Let’s discuss what it takes to migrate our demo project to Codemagic. First of all, we need to sign up to the Codemagic service and give access to the source code e.g. GitHub, BitBucket. The first few lines of code in the .travis.yml aren’t even required in Codemagic, as Flutter and other packages are pre-installed in the Codemagic VM. The default workflow will cover all the steps needed for this migration, including testing, so you don’t have to configure anything. However, for the custom project requirements, there are some Codemagic features like:
- Branch Filters
- Multiple WorkFlows
- Ability to specify Flutter, Platform and build configuration
- Publish to App Store, Play Store or Third-party services
You can read more about this on the Codemagic getting started post here. If there is any configuration missing, Codemagic will suggest the missing configuration.

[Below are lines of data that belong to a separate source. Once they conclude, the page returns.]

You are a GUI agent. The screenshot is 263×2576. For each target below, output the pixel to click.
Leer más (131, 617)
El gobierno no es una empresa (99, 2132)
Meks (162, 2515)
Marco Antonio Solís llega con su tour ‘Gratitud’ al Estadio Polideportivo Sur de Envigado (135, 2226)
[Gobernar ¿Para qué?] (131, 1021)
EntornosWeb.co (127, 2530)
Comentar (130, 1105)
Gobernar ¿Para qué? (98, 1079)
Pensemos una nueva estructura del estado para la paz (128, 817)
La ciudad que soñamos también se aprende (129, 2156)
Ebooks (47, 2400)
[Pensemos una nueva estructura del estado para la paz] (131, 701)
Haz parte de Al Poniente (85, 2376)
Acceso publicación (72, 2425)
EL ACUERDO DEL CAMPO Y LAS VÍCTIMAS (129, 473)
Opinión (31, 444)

If you run the Codemagic build without any configuration, it will build with default workflow, which builds both iOS and Android apps, runs all the tests and publishes artefacts on slack or email. All this is done without any configuration. If you want to have better control, Codemagic will allow you to execute the custom script before and after each phase.
If you have some bash scripts written to perform specific things related to your project, the custom script execution will help you in the migration process.
The environmental variables can also be migrated from other CI services in Codemagic.
At this stage, you might have your project configured and running smoothly on Codemagic. If you need more details on how Codemagic has changed the state of Flutter CI/CD, read this article explaining the migration process from Travis CI to Codemagic.
Flutter apps are easy to develop but complex to deploy on the App Store or Play Store. Therefore, Flutter needs a dedicated CI service like Codemagic. With the combination of Flutter and Codemagic, you can set up CI/CD without any pain and deploy apps confidently without worrying about the configuration or infrastructure setup.